This article focuses on Cara Therapeutics’ CR845 being utilized for osteoarthritis.

Since my last article, Cara has released statistically significant and clinically meaningful results for CR845 in uremic pruritus.

Also, the company strengthened their finical position by raising 86.5 million dollars in net proceeds.

I have reduced my overall exposure to Cara Therapeutics, it was one of my largest holdings, but I’m still optimistic about the company’s prospects moving forward.

Boilerplate warning: small capitalization biotech stocks are highly volatile. Furthermore, individual small cap biotech stocks are rarely suitable for the average retail investor.


Upcoming Catalysts

CLIN3001: I.V. CR845 – Acute Post-Op Pain

450 patients, 23 Sites, Interim Readout: Q2, 2017

CLIN2002: Oral CR845 – OA Chronic Pain

330 patients-expanded to 480, 31 Sites, Topline Readout: Q2, 2017

Opening Thoughts

Cara Therapeutics (NASDAQ:CARA) has been having a terrific 2017.Shares are up nearly 85% since the start of the year and the company recently released positive data for CR845 in uremic pruritus. Furthermore, the announcement of positive data allowed the company to raise money at a favorable valuation. I wrote an article back in January stating that I thought that the uremic pruritus data would be positive and that I would be holding through the UP-data release: “Cara Therapeutics represents one of my largest small capitalization biotech stock holdings and I will be holding through the uremic pruritus data release”.

I rarely ever outright long a small cap bio that is still early in the developmental stage, and I typically don’t hold through data releases.
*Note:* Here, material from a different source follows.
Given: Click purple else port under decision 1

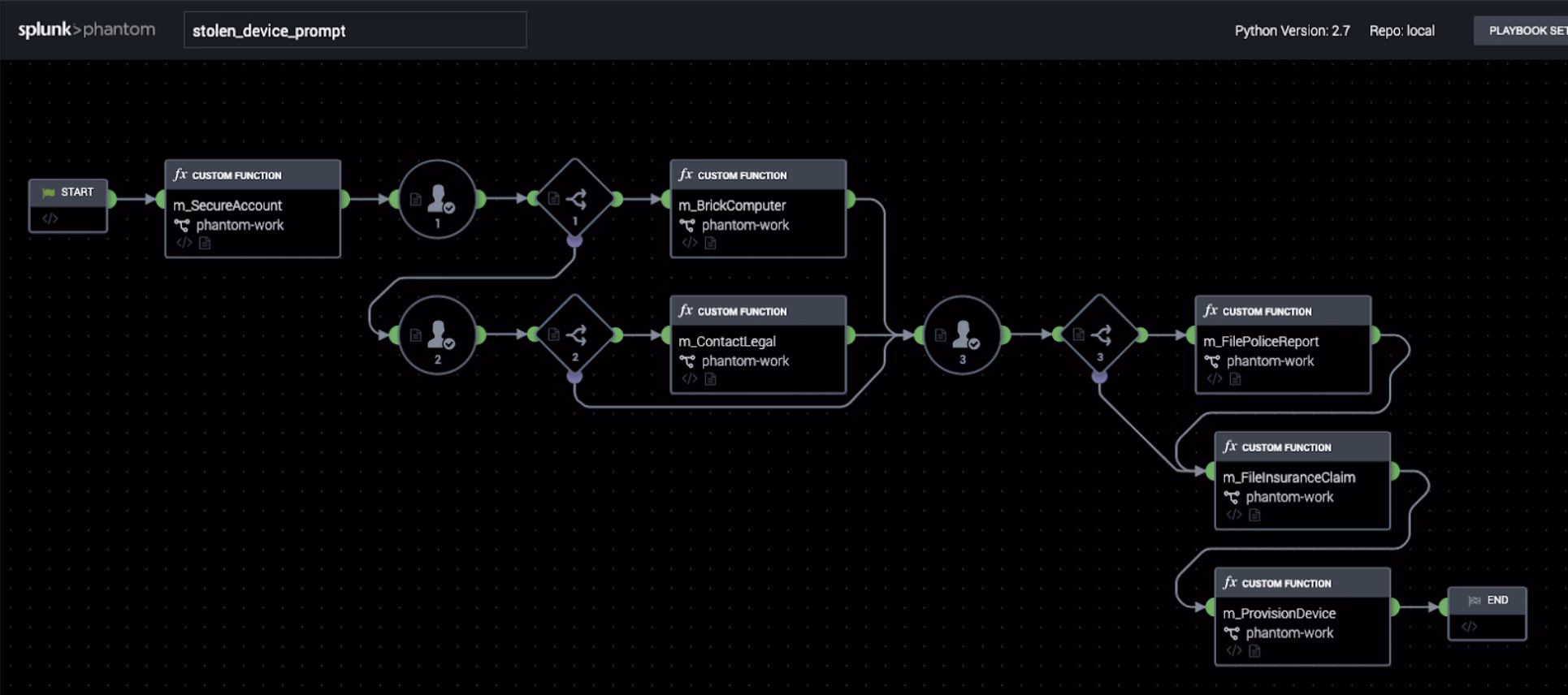Looking at the screenshot, I should point(574,241).
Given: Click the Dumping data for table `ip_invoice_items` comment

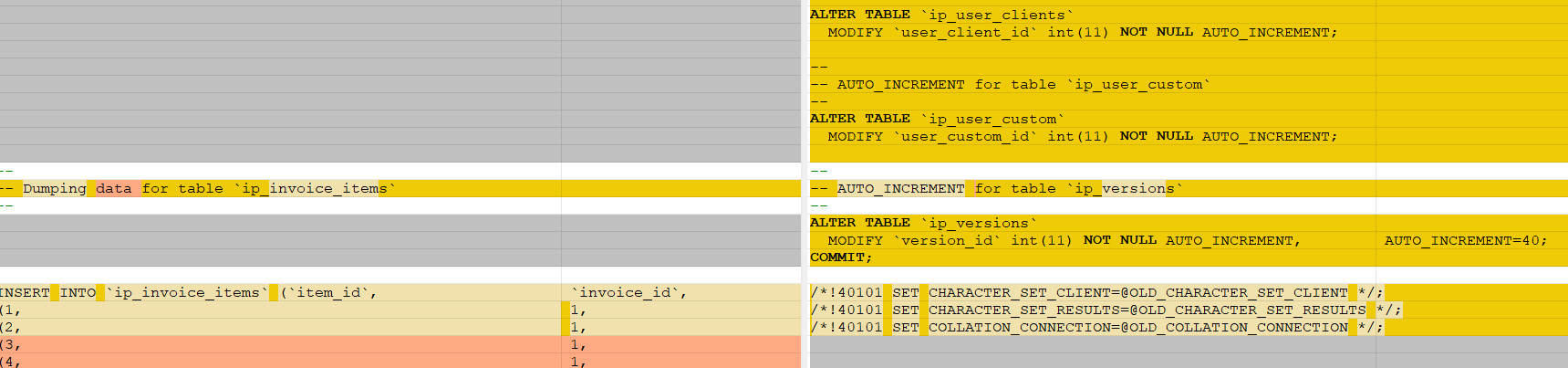Looking at the screenshot, I should click(x=199, y=188).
However, I thought that Cara had an above average chance at delivering positive results, and the reward to risk scenario presented when I first bought the shares, around $7 a share, was too good to pass up. The stock ran up hard ahead of the data release. I sold half of my position around $16 a share, which was my post data price target, and another half of what was left around $20 a share. Thus, I’m currently left with a quarter of my original position. I will be holding through the upcoming catalysts given the upside opportunity; the fact that the company has a good chance at delivery statistically significant results on the OA trial; and due to how I have been able to manage my risk and lock in gains along the way.

Overview of CR845

CR845 is a small synthetic peptide designed to limit its entry into the central nervous system, which means that the therapeutic primarily binds to kappa opioid receptors that are found on peripheral neurons and immune cells. CR845 is a potential game changer due to its selectivity. CR845 is an agonist that targets kappa opioid receptors without detectable activity at other receptor such as Mu or delta receptors. Thus, Cara Therapeutics’ CR845 doesn’t cross the blood-brain barrier. This is a big deal because you could deliver the desired effect of the therapeutic without producing the negative side effects associated with the typical clinical profile of mu opioid agonists.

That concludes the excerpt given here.